Pay-per-crawl at the origin: an experimental RSL-CAP access gate

Status: experimental preview, not GA. RSL-CAP enforcement ships in mod_pagespeed 1.15, off by default and confined to test configurations. Nothing here is priced, sold, or available to buy. Treat this post as the design, not a quickstart.

An AI crawler hits your site. It reads a product page, follows a few links, and pulls a PDF. None of that is free for you. It costs origin CPU, bandwidth, and database queries. The crawler then trains on that content, or answers a user’s question from it, and the value flows to someone else’s product.

“Pay-per-crawl” is the industry’s name for charging or gating that access. The interesting question is not whether to do it.

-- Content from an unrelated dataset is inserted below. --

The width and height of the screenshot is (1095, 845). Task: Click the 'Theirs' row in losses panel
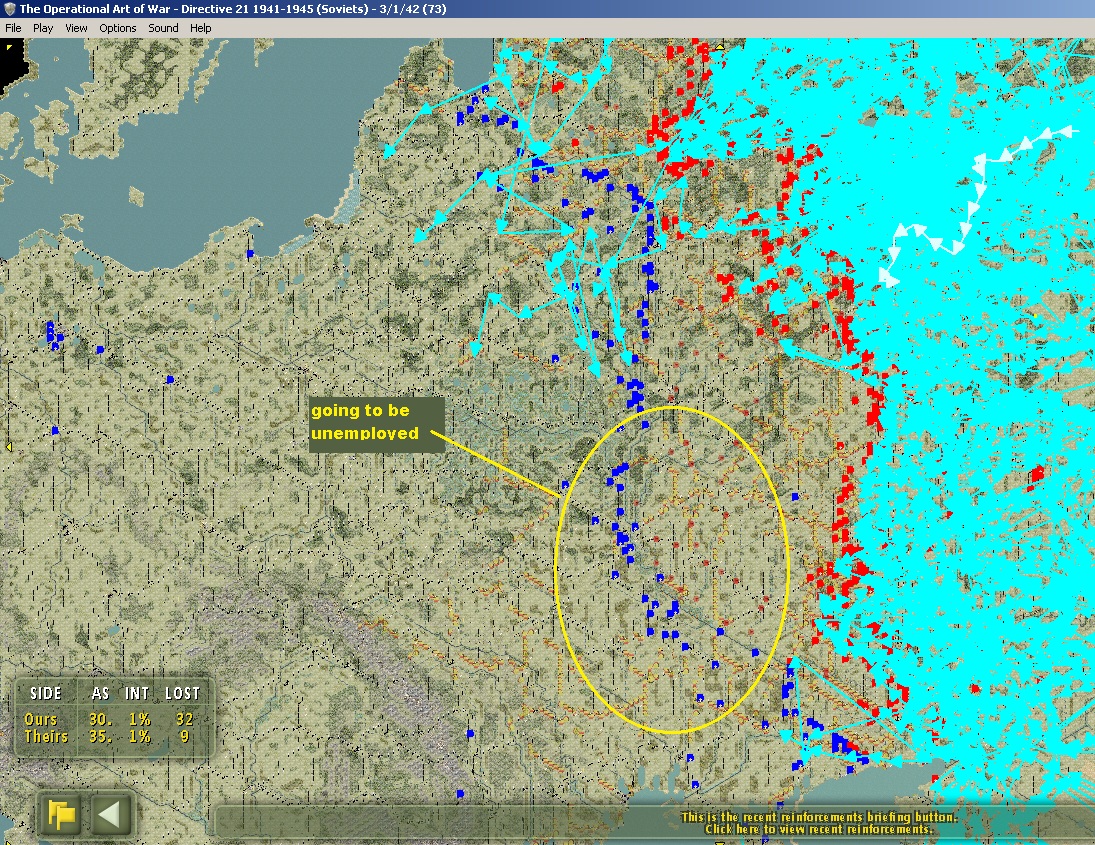pyautogui.click(x=46, y=737)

It is where the decision gets made.

Most proposals put the decision somewhere upstream: a CDN edge, a marketplace, a robots-style declaration that bots are free to ignore. mod_pagespeed 1.15 puts it at the origin you already control. The route that serves the bytes is the route that decides whether to serve them.

robots.txt is a request, not a control

The standard tools for crawler control are advisory. robots.txt lists what you would prefer bots not fetch. RSL (Really Simple Licensing) and similar declarations state your terms. Both are signs on the lawn. A well-behaved crawler reads them. A crawler with an incentive to ignore them ignores them, and your origin serves the bytes anyway.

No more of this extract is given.